Indian archer (born 1996)

Pravin Ramesh Jadhav (born 6 July 1996) is an Indian archer who competes in the recurve discipline. At the 2019 World Archery Championships, he was a member of the first Indian team to qualify for the final since 2005; the team received the silver medal. He made his Olympic debut in Tokyo at the 2020 Summer Olympics and represented India again at the 2024 Summer Olympics in Paris.

==Early life==
Jadhav was born on 6 July 1996 into a family of daily wage labourers. His family lived in a shack near a drain in the drought-prone village of Sarade in Satara district. Jadhav would sometimes accompany his father to work in the farm, during his teenage years.

Interested in sports from his childhood, Jadhav participated in 800 meters at district level, but did not have enough stamina as a result of being undernourished. His school teacher Vikas Bhujbal then bore the expenses for his training and diet, resulting in better performances and selection in the Krida Parbodhini school. After receiving training for one year in Balewadi, Pune, where his 800 meters timing improved, he shifted to Amravati, where he was trained in archery. Jadhav, still physically weak, experienced difficulty in handling the weight of the recurve bow, with the academy mulling to release him due to his sub-par performances. Bhujbal then requested help from Mahesh Palkar, an education officer, who asked the academy to give Jadhav a final chance. Having been given five shots to prove himself, Jadhav scored over 45 and retained his place in the academy. He is supported by sports NGO Olympic Gold Quest.

==Career==
Jadhav first represented India at the 2016 Asia Cup Stage 1 in Bangkok, where he won bronze medal in the men's recurve team event. Later that year, he was part of Indian B team in the 2016 Archery World Cup stage in Medellín.

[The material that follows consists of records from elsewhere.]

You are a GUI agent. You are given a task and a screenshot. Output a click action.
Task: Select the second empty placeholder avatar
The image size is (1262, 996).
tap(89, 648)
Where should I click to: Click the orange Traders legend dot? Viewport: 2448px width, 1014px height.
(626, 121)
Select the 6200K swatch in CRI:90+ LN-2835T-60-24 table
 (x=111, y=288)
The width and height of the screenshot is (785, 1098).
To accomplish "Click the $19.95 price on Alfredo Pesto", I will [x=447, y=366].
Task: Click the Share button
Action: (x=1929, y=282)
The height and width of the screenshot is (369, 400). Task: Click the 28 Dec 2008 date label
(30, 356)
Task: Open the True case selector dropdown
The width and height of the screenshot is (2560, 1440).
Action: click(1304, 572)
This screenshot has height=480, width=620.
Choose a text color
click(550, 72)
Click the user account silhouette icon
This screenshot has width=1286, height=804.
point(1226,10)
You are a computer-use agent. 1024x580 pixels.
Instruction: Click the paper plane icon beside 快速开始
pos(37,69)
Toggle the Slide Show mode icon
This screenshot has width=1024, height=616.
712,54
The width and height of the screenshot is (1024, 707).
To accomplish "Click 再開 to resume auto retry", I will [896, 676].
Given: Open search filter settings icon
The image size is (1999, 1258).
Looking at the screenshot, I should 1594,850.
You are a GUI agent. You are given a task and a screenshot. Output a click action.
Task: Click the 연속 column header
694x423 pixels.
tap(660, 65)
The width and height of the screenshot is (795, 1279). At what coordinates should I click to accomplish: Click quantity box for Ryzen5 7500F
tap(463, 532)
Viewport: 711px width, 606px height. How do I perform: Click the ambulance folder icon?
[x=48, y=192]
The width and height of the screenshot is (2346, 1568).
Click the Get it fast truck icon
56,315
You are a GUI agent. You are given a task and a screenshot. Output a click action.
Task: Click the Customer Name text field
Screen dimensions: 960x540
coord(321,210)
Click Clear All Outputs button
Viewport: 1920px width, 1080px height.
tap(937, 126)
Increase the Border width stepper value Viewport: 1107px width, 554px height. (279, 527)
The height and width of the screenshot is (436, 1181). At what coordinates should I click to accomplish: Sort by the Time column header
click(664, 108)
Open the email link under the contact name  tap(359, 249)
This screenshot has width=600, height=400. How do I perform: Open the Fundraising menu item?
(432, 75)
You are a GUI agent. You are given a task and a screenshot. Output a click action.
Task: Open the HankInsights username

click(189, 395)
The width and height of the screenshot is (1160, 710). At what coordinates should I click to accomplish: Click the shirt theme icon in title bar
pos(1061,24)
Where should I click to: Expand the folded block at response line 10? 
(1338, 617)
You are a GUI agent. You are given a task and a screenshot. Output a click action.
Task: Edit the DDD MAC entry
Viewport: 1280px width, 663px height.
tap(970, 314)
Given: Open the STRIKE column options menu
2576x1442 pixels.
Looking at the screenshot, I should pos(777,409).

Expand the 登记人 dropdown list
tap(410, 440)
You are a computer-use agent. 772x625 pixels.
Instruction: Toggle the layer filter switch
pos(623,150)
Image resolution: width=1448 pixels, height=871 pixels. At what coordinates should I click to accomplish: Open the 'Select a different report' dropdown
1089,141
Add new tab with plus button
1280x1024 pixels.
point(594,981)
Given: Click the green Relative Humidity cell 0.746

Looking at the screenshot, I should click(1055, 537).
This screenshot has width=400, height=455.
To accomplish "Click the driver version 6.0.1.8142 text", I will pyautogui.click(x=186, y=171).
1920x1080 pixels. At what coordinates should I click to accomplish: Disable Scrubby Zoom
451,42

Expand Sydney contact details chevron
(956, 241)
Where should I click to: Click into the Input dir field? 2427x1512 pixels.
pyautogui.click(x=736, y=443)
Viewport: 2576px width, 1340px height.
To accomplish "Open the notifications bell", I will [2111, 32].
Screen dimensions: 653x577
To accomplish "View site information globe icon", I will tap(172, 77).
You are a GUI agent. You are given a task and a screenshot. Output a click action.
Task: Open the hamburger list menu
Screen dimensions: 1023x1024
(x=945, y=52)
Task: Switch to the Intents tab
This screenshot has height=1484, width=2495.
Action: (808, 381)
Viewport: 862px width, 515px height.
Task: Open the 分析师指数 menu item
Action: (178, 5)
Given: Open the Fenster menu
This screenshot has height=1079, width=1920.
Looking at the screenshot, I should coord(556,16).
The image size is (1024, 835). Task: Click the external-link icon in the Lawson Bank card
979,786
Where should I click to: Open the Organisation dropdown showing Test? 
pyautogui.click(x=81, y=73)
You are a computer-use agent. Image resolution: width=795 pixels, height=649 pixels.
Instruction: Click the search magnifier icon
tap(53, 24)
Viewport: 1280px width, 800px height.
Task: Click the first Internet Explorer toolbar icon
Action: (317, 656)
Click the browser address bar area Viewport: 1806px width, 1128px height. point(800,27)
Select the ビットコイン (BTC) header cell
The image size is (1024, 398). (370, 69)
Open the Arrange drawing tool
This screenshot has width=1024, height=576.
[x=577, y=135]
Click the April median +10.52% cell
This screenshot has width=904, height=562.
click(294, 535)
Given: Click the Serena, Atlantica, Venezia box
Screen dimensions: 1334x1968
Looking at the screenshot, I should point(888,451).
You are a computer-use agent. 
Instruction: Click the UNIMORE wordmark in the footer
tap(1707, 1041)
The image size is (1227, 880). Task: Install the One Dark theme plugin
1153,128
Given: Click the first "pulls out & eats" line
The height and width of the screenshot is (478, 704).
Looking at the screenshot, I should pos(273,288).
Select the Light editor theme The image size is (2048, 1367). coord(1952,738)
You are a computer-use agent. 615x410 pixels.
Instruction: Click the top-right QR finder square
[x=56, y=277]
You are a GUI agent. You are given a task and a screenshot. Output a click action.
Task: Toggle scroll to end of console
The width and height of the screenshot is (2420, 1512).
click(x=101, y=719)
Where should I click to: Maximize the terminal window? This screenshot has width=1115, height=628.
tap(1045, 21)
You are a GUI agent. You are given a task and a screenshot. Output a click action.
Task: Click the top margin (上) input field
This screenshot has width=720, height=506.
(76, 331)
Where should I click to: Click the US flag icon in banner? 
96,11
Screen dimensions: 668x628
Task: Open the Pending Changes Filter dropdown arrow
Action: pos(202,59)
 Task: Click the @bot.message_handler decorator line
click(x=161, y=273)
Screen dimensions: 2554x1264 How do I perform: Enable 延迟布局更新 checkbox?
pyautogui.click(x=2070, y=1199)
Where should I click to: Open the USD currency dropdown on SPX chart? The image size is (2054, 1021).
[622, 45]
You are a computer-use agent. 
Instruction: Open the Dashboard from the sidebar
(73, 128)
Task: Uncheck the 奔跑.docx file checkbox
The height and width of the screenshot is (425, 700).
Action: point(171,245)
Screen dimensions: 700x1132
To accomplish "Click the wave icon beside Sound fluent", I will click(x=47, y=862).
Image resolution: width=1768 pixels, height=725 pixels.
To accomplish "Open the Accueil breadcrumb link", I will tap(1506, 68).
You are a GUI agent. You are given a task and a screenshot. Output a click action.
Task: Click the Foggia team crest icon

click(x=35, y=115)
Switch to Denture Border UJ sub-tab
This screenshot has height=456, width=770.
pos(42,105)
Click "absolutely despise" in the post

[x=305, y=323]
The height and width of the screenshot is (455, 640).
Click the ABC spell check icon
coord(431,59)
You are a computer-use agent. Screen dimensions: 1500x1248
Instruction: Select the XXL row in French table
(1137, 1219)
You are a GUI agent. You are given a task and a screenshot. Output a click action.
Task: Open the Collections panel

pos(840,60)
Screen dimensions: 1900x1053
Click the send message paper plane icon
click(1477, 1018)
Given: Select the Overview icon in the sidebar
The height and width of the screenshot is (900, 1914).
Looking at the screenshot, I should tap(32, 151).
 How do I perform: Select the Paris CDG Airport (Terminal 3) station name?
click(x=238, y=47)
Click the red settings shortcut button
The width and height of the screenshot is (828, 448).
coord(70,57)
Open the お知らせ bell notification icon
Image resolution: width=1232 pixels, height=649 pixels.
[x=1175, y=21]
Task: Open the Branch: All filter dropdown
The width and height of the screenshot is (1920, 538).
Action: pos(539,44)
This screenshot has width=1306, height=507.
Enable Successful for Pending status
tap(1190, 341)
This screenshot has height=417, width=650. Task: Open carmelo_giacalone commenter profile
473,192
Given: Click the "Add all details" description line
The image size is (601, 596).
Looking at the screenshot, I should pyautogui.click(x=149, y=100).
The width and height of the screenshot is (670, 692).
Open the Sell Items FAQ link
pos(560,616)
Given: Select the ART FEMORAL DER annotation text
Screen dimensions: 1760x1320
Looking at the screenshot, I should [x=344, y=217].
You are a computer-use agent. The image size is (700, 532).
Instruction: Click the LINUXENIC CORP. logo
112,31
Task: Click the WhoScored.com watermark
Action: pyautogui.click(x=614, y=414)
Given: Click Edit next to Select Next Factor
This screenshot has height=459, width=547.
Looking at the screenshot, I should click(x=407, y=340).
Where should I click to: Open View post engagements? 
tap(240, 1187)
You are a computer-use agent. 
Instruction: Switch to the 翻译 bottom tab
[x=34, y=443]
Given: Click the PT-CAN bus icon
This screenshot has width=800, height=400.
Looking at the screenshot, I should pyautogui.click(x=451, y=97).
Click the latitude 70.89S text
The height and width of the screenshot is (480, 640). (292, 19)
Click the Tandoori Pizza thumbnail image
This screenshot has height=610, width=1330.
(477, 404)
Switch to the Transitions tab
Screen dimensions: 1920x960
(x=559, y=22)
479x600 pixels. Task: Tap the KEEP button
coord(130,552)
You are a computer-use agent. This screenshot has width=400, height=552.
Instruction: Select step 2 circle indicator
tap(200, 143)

At the 2019 World Archery Championships, Jadhav was a member of the Indian team which became the first men's recurve team from the country to qualify for the final since 2005. The team of Jadhav, Atanu Das and Tarundeep Rai beat sixth-seeded Canada to qualify for the knockout stage and secure India a place at the 2020 Summer Olympics. Then they beat third-seeded Chinese Taipei and hosts Netherlands in the quarterfinals and semifinals respectively. The team settled for silver after losing to China in the final.

==Personal life==
Jadhav was recruited in the Indian Army under sports quota in 2017, after being spotted by Colonel Vikram Dhayal, coach of the compound team, during the 2016 World Cup. As of 2019, he is ranked havaldar.